Hello Im 14 and heres my story.Ok it all started one day when i bought some weed from my friend and smoked it. This is my first time trying a drug and LAST TIME! To get it started I have no history of schizophernia or anything only thing thats mentally wrong with my family is someone with down syndrome which don't mean anything so. Well I smoked it and had the most horribly panic attack ever it was so bad. Then after that horrible horrible experinece I fell asleep and told myself im never going to smoke weed again ever in my life. So within the next month I felt completly normal I noticed I was a little bit more paranoid ,but that was it I just felt paranoid and wanted to know more for some reason. So for some reason I became facistinated about death acctually kinda scared.. Because I for some reason wanted to know what happened when I die? So it was like a normal worry to me at the time. But one day I was at school and the worry was repeating non-stop so I ran inside the restroom and splashed some water on my face ,and sat back down at lunch feeling still paranoid. So then it was time for us to leave because lunch was over I could hear my heart beating my palm was sweaty ,and it felt dizzy.

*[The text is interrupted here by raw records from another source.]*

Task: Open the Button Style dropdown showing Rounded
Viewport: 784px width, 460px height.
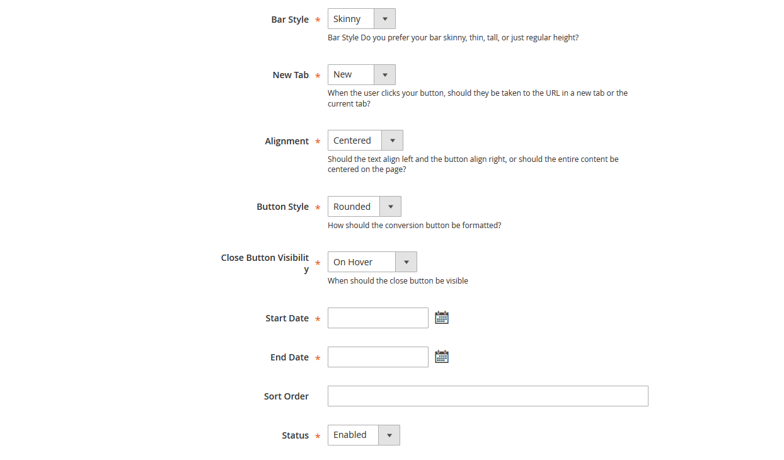Action: (x=364, y=207)
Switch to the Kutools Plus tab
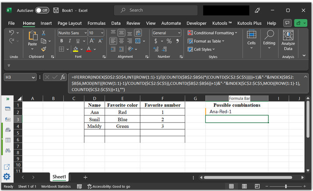 (249, 23)
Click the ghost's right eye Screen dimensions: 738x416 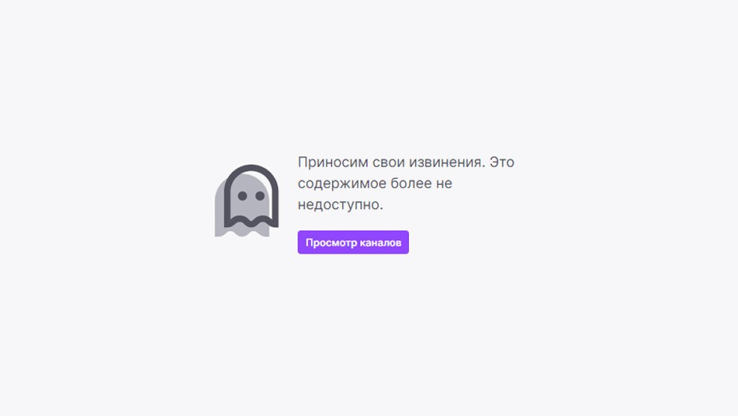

So I went to the nurse office ,and sat down they start talking to me and telling me to calm down. So I tried and they kept giving me water I then went to the hospital and they told me I had a panic attack. I said ohhhhhhhhhhh **** in my head because I know a journey was ahead of me ,and dammnit wasn't I right. Its been 8 weeks now I got over my fear of death but I adopted a new fear and that is schizophernia. Im so scared to start seeing things ,and going crazy its insane. Im just so scared ,and my mom and dad is divorced and neither of them have enough money to help me so what to do? Can you guys diagnose me online and tell me what I got and calm me down please im so scared. My momma said she think I got GAD my dad keeps saying its in my head. I also got this weird breath effects when I focus upon something (espically the floor) It look like it got a weird breath effect.
-Heres My Symptoms-
Derealization
Constant worrying
Breath effect
Static
Floater
(I only sleep good with someone else beside me but when im alone in my bed I simply cant sleep so I guess)Sleep problems
Fear of going crazy
Diarrhea
Incredibly painful headaches
Also im super paranoid I always think im going to hallucinate or start seeing things in any second. Like im stupid paranoid even though I never hallucinated or heard anything in my life its still scares me. Like a song came on I start saying ohhhhhhhh noooo im hearing things then I start to noticed oh thats a song then I turned the radio off. Im that paranoid sometimes I just want this to go away and become my normal self again. I had to quit football because of this and I want it to stop please help.
-Medication im taking-
Omega 3 fish oil pills
IM also on a diet
You are worrying that you have it so that is anxiety. Maybe an extreme form. Can you get your parents to get you to a good psychiatrist?